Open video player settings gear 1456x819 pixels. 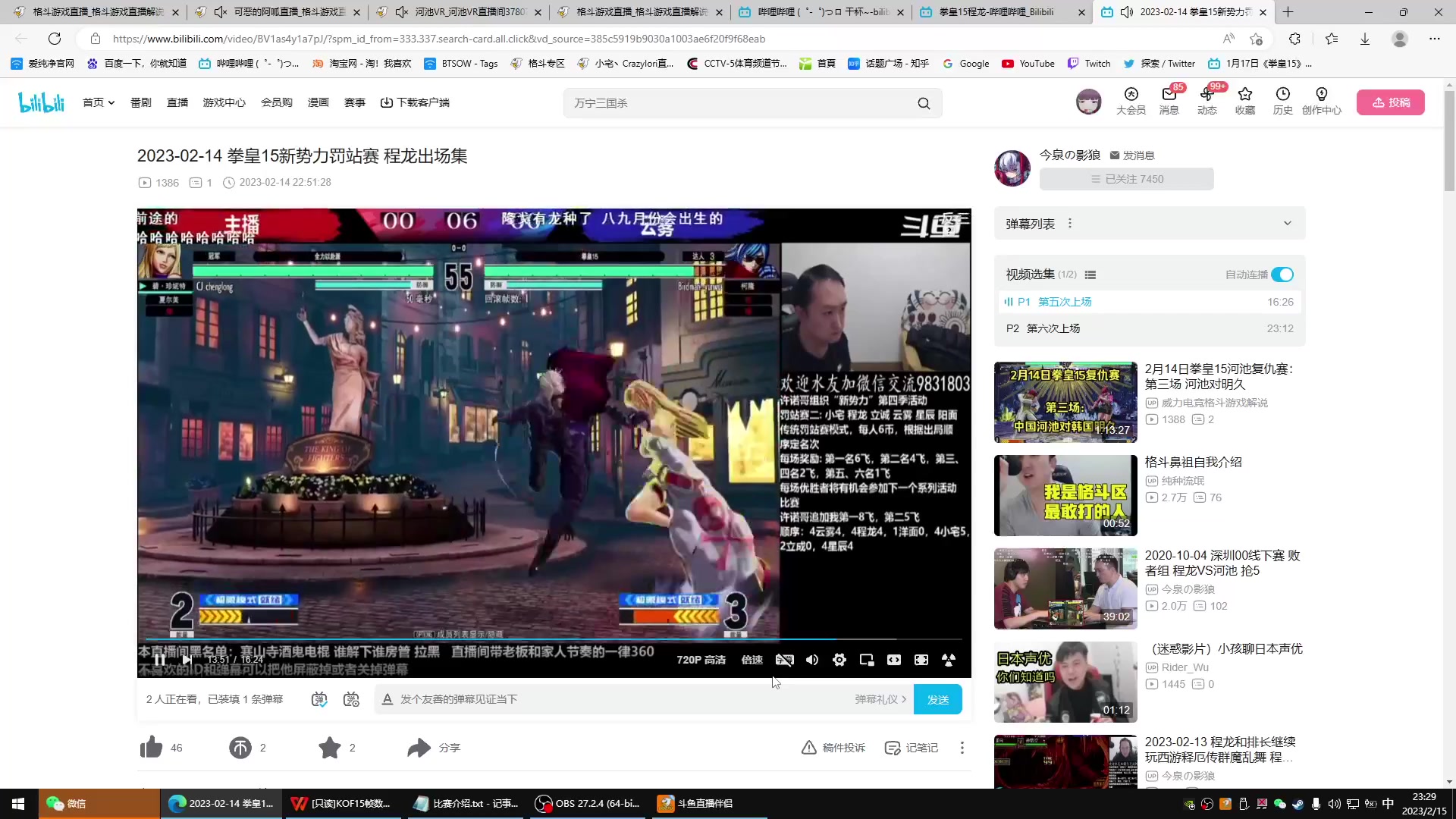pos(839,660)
= = = = =
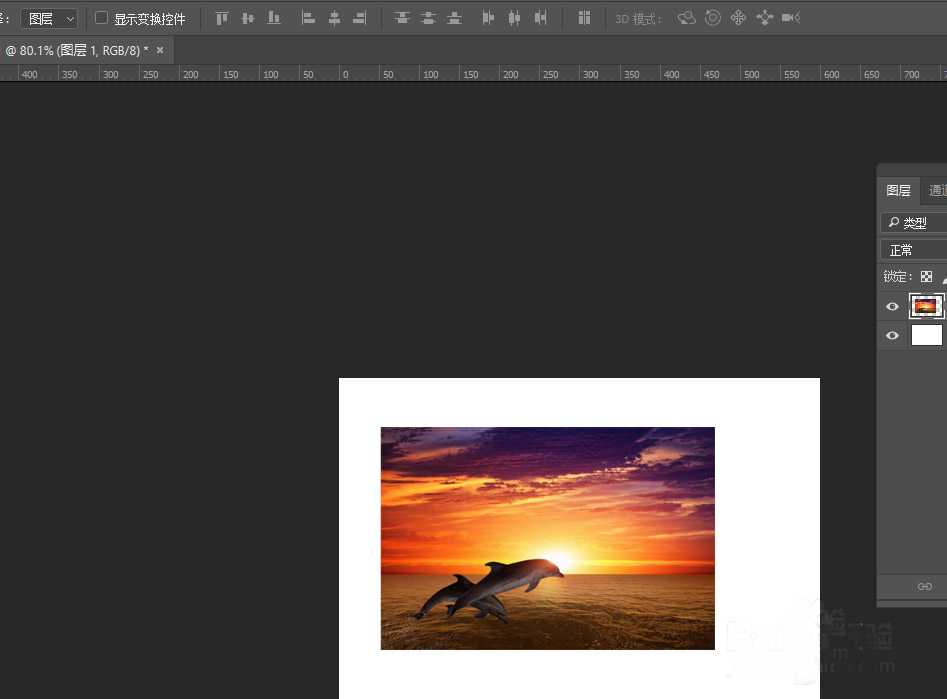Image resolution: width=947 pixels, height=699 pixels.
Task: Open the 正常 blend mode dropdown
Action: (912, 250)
= = = = =
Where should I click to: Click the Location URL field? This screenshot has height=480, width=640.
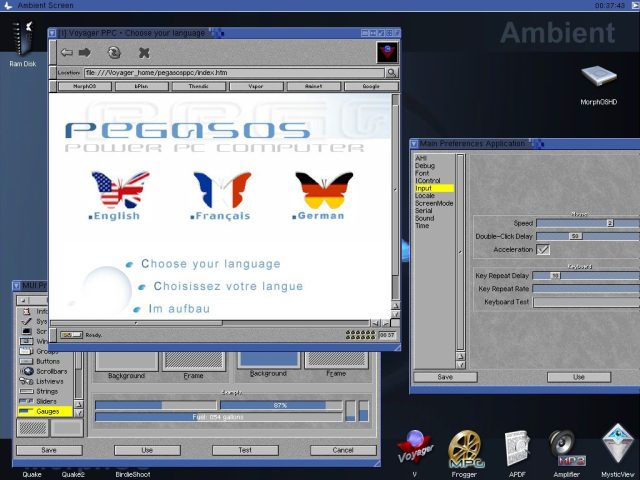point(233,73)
= = = = =
▸ **THE EXERCISE**: Could you arrange everything in the material above, from the line containing "Image resolution: width=947" down to the line containing "Action: (912, 250)", as a JSON list of strings with one string per line? Skip blank lines and leave the pictures out.

▸ **FINISHED ANSWER**:
[
  "Image resolution: width=947 pixels, height=699 pixels.",
  "Task: Open the 正常 blend mode dropdown",
  "Action: (912, 250)"
]